Please copy exactly the lines from the one containing "Click the $861,220,000 EBITDA value" to the end of the entries, both included, and nothing else. Omit every picture.

**RECORD SET**
::::::::
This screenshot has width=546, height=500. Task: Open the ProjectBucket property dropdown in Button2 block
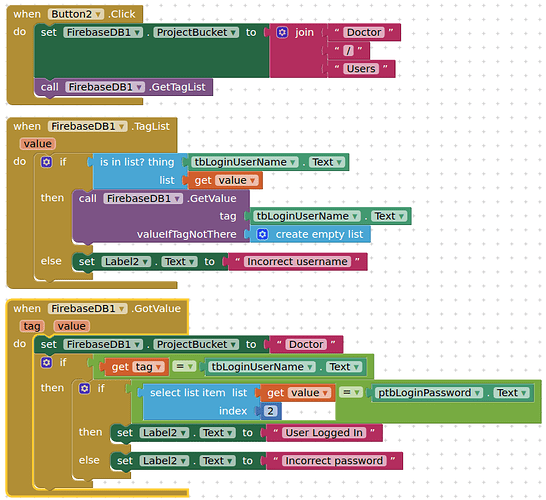pos(234,32)
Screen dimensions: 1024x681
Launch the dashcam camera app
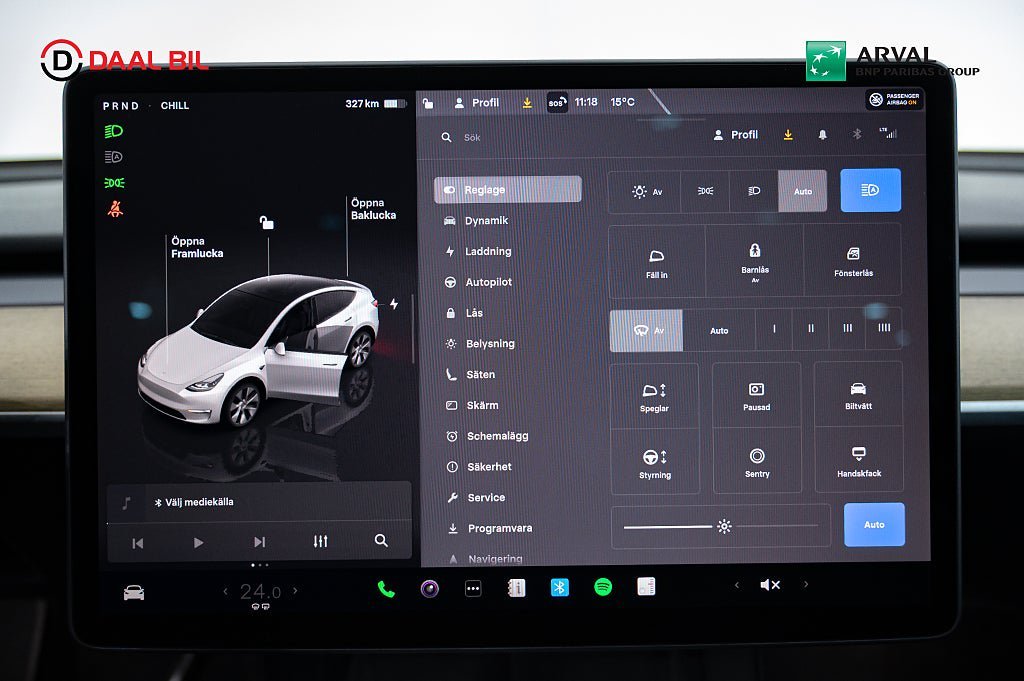(x=430, y=588)
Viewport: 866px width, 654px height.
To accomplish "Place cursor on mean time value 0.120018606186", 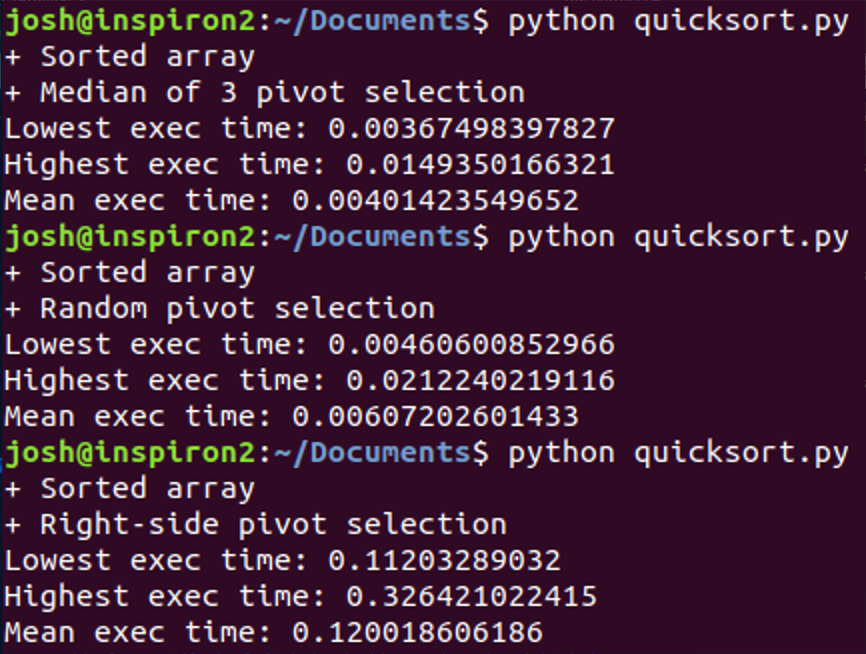I will click(x=417, y=633).
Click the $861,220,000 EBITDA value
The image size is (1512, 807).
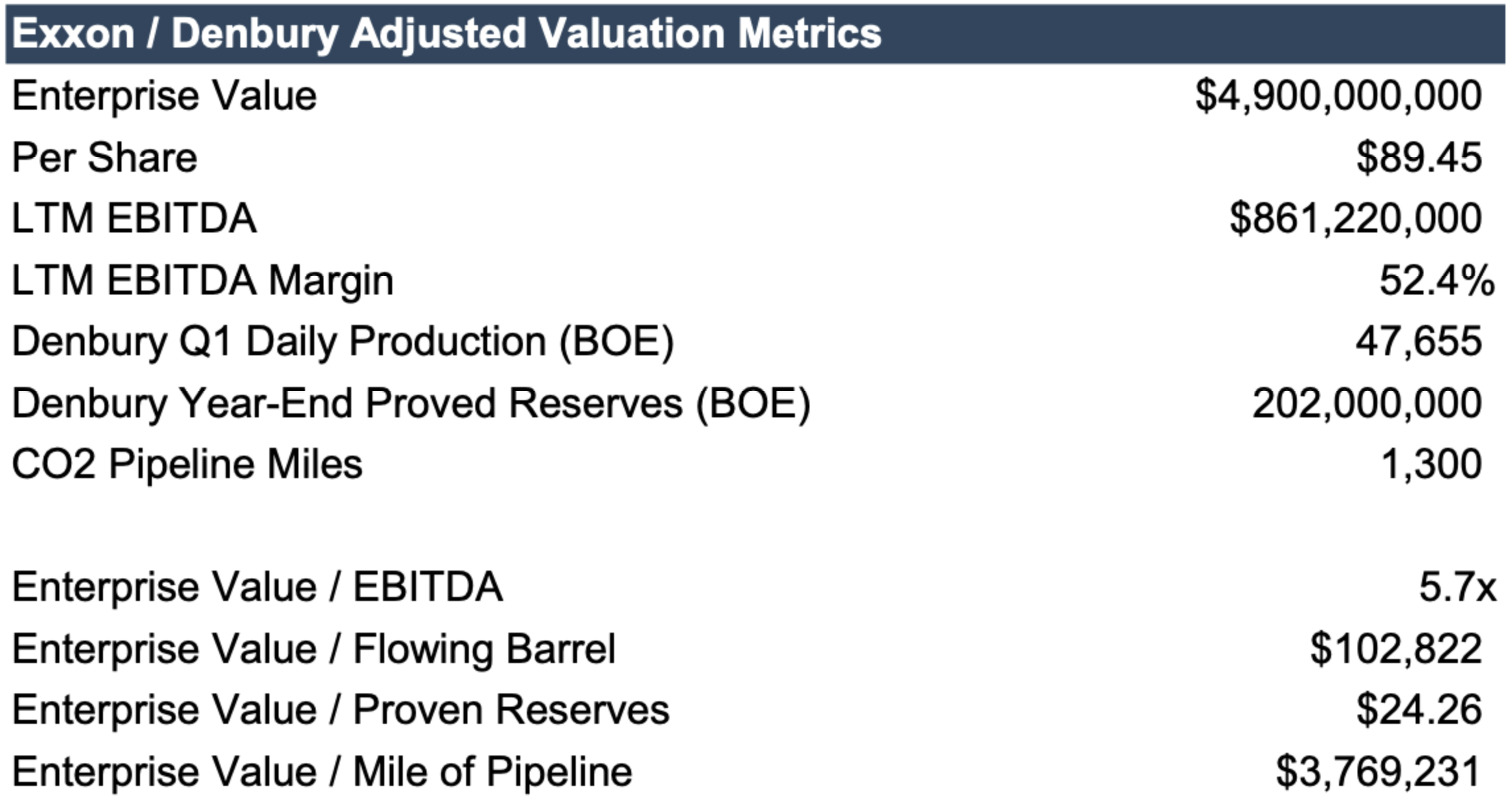(1356, 219)
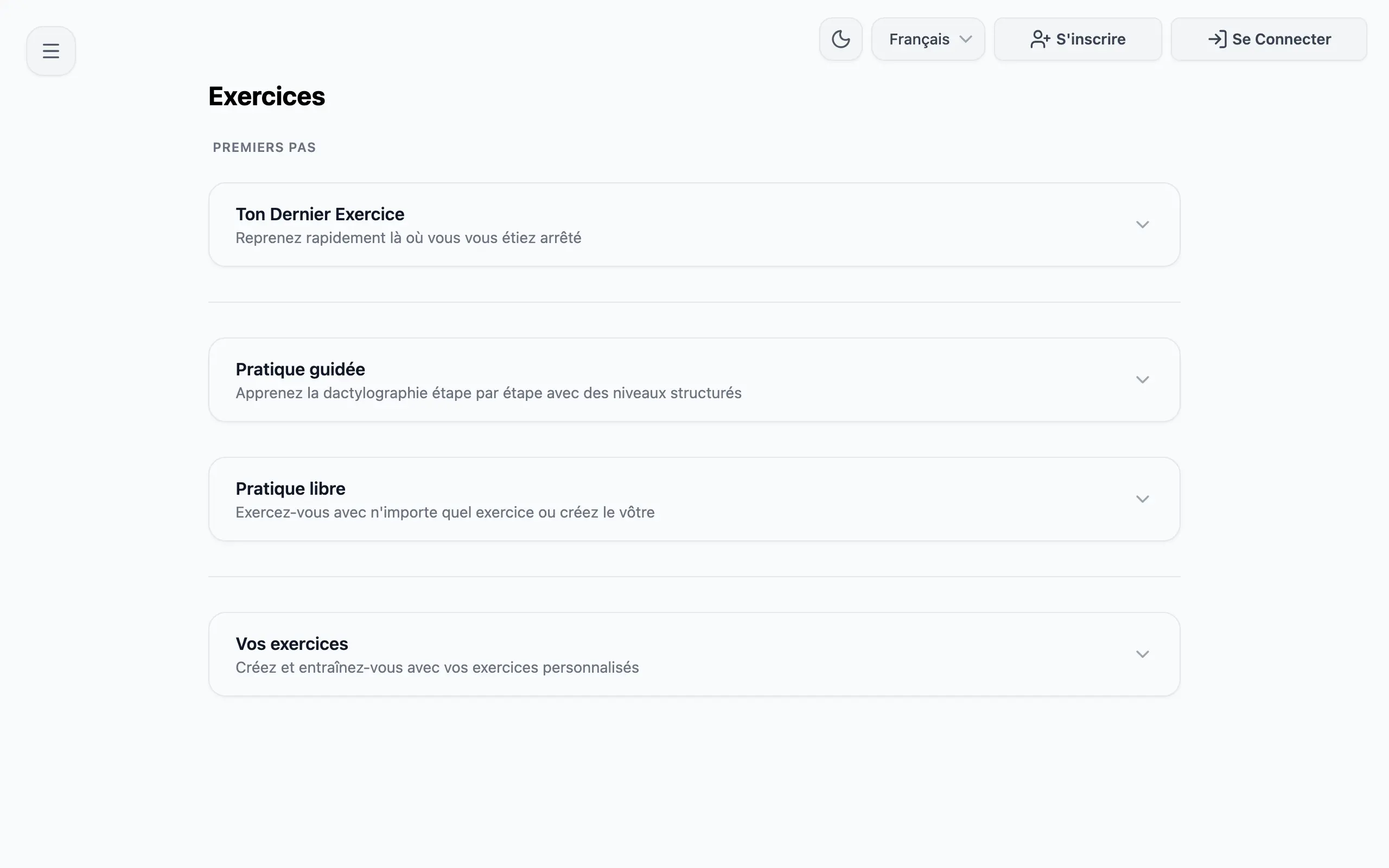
::::::::
**WORKED SOLUTION**
Click the $861,220,000 EBITDA value
The image size is (1512, 807).
(1356, 219)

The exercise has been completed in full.